Sunday, July 13, 2008

Charity looks at the need and not at the cause. - German Proverb


When little Avebury Baume-Zwinglie first began seeing visions, everyone said it was probably just a phase he was going through. After all, Grand Uncle Pascalian had been known for his unusual water colors and, back in ‘o8, Great Grandmother Niemcewicz had collected fruit fly stationary long before it became fashionable.

Yes, it could be said that little Avebury was just another off leaf on a disconcertingly diversified family tree. However, when little Avebury began to insist that the Dies Irae could be heard sung by barn swallows and the Ascension viewed every day at 4:00 PM down by the falls people began to wonder if things had gone too far. His father, Gwent Lee, was heard to wonder what, if anything, his son could have been learning in Sunday School all this time; while his mother, HaytieMay, asked what difference that could possibly make once the neighbors found out what Avebury was up to. After all, passion plays were alright for others but the Baume-Zwingli family had been devout Anglicans for generations and everyone knew they just didn’t go in for such nonsense.

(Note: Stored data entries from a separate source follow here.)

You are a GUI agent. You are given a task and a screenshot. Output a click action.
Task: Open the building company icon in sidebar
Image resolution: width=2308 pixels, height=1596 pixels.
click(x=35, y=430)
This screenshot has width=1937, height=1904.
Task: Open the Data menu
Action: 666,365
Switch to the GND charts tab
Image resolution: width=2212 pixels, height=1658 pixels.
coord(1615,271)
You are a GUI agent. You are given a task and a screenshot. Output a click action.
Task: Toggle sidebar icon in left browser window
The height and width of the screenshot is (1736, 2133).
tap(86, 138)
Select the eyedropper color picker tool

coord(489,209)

In the face of such family ferment, little Avebury decided to record his visions on film. Unfortunately, Avebury didn’t have much, or any, experience with cameras, he wasn’t able to get any color film and the exposures may not have been all that he could have hoped for. But, still, Avebury would like your opinion. What do you think he saw down by the falls that day?

In order to pursue this issue further little Avebury needs your help.
Please send your tax deductible donations to*:
What The Boy Saw & Why
C/A Guido “Fingers” Delgado
P.O. Box 666
Jersey City, NJ 07303

*Edited ICOI** - Don't actually do this
** In Case Of Idiot

Saturday, July 12, 2008

"My life needs editing.” - Mort Sahl

A couple of you may notice that a few entries have been taken down. Blogger didn't go nutso I did it. Why? Because I found them both dull and poorly written.

Yes, I left up the stoned dental post. What? That didn't make me yawn.

Friday, July 11, 2008

I'm In Love . . .

With the person who invented sedation dentistry.

It's the dentist without fear and with a day long nap. Seriously. I love this person, whomever they may be, and I would willingly have their babies . . . if they're attractive. If not I'd at least kiss them with tongues. What? I'm shallow. Don't judge me!

I'm still slighly stoned on Triazolam & Valium.

Lovely.

Edited To Add: I long for toast.

Monday, July 7, 2008

To Quote Crocodile Dundee . . .

"You can live on it...but it tastes like shit."

All I wanted was a shelf stable protein bar (that didn't cost a stupid amount of money) I could take to court with me. We get stuck for hours without a break and my blood sugar gets low. Very. Low. This is not good. And, as it happens, neither are these damn bars. Feh!

PS I actually purchased the hazelnut variety but couldn't find a picture of that one.

Wednesday, July 2, 2008

It's A C-O-N-Spiracy

Why does it cost more for one person to go on vacation than two? What the fuck is that? If I want to spend a week in St. Maarten by myself it costs, for hotel and flight, $1033. If I go with someone it costs, for the exact same thing, $633 a person.

I ask, again, what the fuck is that?!

I'll tell you what that is. That, my friend, is a c-o-n-spiracy!